The charges grew out of an undercover police sting operation in October 2011 that targeted men willing to pay for sex with underage girls.

During the trial, the jury heard recordings of several calls Puetz made to a phone being answered by an undercover police detective posing as a 15-year-old prostitute. Puetz testified that he innocently called the number looking for a massage after seeing an ad that the detective had placed on the backpage.com Internet website.

During the 3 ½ days of testimony last week, the jury heard a prosecution case that was based largely on the testimony of Detective Jennifer Wright, the detective who posed as the girl. Although the ad carried a note that said the poster was 18, Wright said she told Puetz in the first call that she was 15.

Over a two hour period on the night of Oct. 22, 2011, the jury was told, Puetz and Wright exchanged nine calls or voice mail messages before Puetz arrived at a pink house in the 15100 block of West Kellogg where police were conducting the sting.

Puetz testified that he innocently called the number after finding it on backpage.com while looking for a place to get a massage. He testified that he had no intention of having sex with underage girl. Less than an hour before his arrest, he testified, he had sex with an adult woman who also had advertised her services on the backpage.com website.

The defense called nearly a dozen character witnesses who said Puetz’s character was beyond reproach and that he had never showed any unhealthy interest in underage girls.

Shortly before reaching its verdict, the jury asked for a read-back of testimony Wright gave about the third of the nine telephone exchanges between Wright and Puetz.
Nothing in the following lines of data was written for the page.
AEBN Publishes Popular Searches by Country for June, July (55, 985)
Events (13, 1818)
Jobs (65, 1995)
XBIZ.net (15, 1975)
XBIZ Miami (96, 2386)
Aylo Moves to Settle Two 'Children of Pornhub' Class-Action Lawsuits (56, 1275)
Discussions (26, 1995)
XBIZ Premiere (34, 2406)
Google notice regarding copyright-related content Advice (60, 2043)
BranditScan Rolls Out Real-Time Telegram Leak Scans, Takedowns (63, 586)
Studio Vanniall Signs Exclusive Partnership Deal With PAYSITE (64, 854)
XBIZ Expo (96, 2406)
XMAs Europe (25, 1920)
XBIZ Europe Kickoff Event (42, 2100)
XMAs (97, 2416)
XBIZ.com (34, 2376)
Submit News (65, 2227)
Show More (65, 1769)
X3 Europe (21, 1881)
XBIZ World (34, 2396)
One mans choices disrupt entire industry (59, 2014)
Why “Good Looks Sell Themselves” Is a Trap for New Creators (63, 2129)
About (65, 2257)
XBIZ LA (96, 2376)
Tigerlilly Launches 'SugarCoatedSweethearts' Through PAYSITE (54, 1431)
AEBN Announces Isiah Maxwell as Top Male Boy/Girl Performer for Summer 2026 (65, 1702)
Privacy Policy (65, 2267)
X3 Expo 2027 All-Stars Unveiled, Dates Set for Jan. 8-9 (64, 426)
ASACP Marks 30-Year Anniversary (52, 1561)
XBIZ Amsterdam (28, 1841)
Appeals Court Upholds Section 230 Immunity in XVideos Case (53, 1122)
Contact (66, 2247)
In that call, Wright called Puetz as she tried to give him directions to the house where he was eventually arrested.

District Judge Ben Burgess gave the jurors an entrapment instruction that said they should find the defendant not guilty if he was induced by police to commit a crime he had no predisposition of committing. Entrapment is not a defense, the instruction said, in a case where a defendant was predisposed to committing a crime and police only offered him an opportunity to do so.